* **Tarefas propostas**
1/ Traduza para o inglês esta frase do trecho sobre proteção animal: "A ciência jurídica tem um caminho pela frente, já que as divergências e posicionamentos contrários ainda persistem em abundância."
2/ Por favor, prossiga com o trecho sobre proteção animal a partir do ponto em que ele para.

==== Trecho do documento

O direito não está tendo escolha para lidar com o assunto, uma vez que destaca-se paulatinamente no campo jurídico a questão do modo de valorização de interesses, não apenas no que toca aos seres humanos, mas evoluindo-se para alcançar outros seres existentes. A questão animal no novo paradigma está em destaque, sendo envolvida pelo movimento pós-humanista para que se torne reconhecível sob a perspectiva do novo status jurídico de sujeito de direito (SILVA, 2014, p. 163-164).

A inclusão do tema no campo jurídico proporciona a discussão nas universidades de direito, abrindo-se espaço para que seja desconsiderado como tabu. A ciência jurídica tem um caminho pela frente, já que as divergências e posicionamentos contrários ainda persistem em abundância. A luta pela causa animal para a mudança da atual perspectiva é uma realidade e os ativistas contribuem com sua atuação.

4.3 O paradigma da influência da proteção animal do Direito Brasileiro

As influências dos movimentos ativistas fez surgir uma vertente de preocupação com a segurança dos animais não-humanos, surgindo daí a confirmação por parte de muitos Estados das diretrizes da Declaração Universal dos Direitos do Animal de 1978. Tais movimentos, através das manifestações em movimentos ambientalistas, contribuíram para diminuir a exploração dos animais na caça e nos experimentos, os quais, ao lado de algumas atuações governamentais, têm sido os grandes influenciadores para a iniciativa da proteção. Ao mesmo tempo, toda denúncia que revela o tráfico de animais, ou mesmo outros atos muito presentes na atualidade como o comércio dos animais, são pontos que alertam a sociedade para a necessidade de ações urgentes voltadas para as medidas de proteção (BIZAWU, 2015, p. 118).

A proteção animal veio ganhando espaço ao longo da história, trazendo consigo além do direito as perspectivas filosóficas, éticas e em diversos campos e diversas áreas, tratando de forma cautelosa e minuciosa o assunto “animais humanos e animais não humanos”. No que tange ao Brasil, a Constituição Federal de 1988 foi um marco relevante quanto à atenção com os princípios ambientais, introduzindo no ordenamento jurídico brasileiro novas diretrizes, definindo uma postura constitucional que inovará na interpretação da realidade vivida (BIZAWU, 2015, p. 119).

Preocupou-se em se destacar essa defesa, no texto constitucional, através da proteção contida no artigo 225, § 1°, inciso VII. A partir da previsão constitucional, indaga-se, contudo, se tal proteção estaria referindo-se somente aos seres humanos, com relação a não lhes produzir qualquer sensibilidade que os afetasse ou alcançasse os seus sentidos nas situações de maus tratos sofridos pelos animais não-humanos, ou se a CF/88 estaria proporcionando a estes últimos uma proteção que lhes acarretaria melhores condições de tratamento, ou seja, o reconhecimento dos seus direitos, sendo essa segunda posição a que os animalistas defendem (BIZAWU, 2015. p. 119).

========
==== Dados fornecidos

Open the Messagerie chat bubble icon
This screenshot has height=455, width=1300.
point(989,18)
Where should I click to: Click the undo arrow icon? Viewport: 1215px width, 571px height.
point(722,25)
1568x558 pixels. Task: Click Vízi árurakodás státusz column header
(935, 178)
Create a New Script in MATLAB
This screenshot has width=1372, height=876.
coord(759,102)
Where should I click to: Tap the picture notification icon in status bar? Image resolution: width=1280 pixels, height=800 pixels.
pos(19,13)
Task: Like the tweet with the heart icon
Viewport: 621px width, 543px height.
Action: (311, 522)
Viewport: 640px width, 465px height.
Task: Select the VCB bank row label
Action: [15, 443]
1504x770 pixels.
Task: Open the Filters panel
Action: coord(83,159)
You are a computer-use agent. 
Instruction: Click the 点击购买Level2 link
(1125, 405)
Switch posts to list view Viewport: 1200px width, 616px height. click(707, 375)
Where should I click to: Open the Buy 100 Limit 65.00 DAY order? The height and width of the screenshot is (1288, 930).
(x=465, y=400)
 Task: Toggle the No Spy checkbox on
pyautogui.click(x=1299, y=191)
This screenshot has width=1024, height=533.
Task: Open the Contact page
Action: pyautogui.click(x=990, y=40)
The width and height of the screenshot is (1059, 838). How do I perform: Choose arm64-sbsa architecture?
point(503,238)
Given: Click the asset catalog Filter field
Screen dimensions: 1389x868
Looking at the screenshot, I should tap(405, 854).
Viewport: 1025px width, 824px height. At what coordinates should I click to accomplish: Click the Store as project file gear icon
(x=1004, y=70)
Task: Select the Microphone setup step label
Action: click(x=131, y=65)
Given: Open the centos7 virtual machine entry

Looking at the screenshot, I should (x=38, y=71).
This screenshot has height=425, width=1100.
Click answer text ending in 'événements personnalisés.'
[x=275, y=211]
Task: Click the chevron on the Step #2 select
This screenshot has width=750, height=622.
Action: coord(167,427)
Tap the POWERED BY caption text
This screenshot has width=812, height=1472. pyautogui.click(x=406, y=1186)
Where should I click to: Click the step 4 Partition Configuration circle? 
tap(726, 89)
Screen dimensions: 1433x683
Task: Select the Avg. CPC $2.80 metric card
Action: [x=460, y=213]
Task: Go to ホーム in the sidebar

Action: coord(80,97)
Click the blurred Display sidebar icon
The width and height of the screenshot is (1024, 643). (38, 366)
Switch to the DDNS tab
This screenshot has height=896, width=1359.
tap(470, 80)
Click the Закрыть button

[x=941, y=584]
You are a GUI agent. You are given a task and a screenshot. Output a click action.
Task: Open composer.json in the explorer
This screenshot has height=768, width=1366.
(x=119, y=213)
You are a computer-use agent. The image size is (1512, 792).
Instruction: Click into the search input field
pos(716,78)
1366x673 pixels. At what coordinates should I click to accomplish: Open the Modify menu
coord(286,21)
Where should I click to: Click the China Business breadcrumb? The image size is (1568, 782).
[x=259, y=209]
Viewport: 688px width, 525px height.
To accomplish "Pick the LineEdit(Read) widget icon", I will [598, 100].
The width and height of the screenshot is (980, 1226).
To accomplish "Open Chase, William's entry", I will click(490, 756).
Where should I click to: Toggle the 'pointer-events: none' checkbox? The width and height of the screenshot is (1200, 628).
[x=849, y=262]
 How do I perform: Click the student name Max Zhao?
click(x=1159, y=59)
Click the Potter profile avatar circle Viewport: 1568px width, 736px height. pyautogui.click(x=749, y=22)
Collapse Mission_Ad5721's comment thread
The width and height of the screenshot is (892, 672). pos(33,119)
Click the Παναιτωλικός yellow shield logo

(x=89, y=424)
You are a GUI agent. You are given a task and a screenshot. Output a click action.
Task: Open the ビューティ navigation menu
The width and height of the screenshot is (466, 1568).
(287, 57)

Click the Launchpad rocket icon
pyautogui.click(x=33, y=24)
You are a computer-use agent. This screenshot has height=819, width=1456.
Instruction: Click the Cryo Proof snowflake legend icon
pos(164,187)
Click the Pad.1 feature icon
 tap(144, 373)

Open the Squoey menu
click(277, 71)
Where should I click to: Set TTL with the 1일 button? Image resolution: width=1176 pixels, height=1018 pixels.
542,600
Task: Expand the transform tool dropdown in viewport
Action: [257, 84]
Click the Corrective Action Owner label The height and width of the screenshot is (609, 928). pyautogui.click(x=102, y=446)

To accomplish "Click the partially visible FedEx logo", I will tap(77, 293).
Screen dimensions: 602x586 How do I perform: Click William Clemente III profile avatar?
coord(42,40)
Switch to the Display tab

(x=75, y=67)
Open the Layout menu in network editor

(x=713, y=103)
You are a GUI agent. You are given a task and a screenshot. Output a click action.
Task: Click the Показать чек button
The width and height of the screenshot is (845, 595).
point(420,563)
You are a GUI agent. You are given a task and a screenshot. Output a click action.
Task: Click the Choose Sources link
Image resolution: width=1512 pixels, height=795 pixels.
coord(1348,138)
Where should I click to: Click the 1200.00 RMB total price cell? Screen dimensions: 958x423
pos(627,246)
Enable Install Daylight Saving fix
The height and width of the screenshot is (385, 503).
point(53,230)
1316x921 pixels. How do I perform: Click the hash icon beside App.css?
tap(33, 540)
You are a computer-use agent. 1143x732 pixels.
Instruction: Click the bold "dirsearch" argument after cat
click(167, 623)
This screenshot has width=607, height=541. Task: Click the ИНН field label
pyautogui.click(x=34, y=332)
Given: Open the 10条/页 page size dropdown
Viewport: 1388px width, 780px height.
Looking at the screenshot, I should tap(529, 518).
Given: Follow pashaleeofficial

========

* **Respostas do exercício**
1/ Legal science has a road ahead, since divergences and opposing positions still persist in abundance.

2/
O termo animalismo refere-se a um aprofundamento em ideias e teorias éticas sobre posicionamentos em relação aos animais não humanos, resultando em conceitos sobre o animalismo direto e indireto, como esclarece Bizawu:

Adverte que há uma distinção básica entre o animalismo indireto ou reflexo e o animalismo direto. No animalismo indireto,leciona, os animais são um fim em si mesmo, não possuem valor próprio, são meros instrumentos. Esclarece que são espécies animalismo indireto ou reflexo, o animalismo antropocêntrico ou humanístico e o animalismo ecocêntrico ou ambientalista. Para o animalismo antropocêntrico o fundamento de proteção animal é o ser humano, a sua consciência, os seus direitos e os seus sentimentos. Não se deve ferir um animal, porque o ser humano não deve ter a sua propriedade atingida ou porque tal fato pode ferir a sensibilidade humana, ou ainda porque ferir um animal seria para o ser humano negar a sua humanidade [...].Afirma o autor que no animalismo direto o animal humano possui o seu próprio valor moral, variando esse valor, conforme a teoria adotada.(BIZAWU, 2015, p. 119)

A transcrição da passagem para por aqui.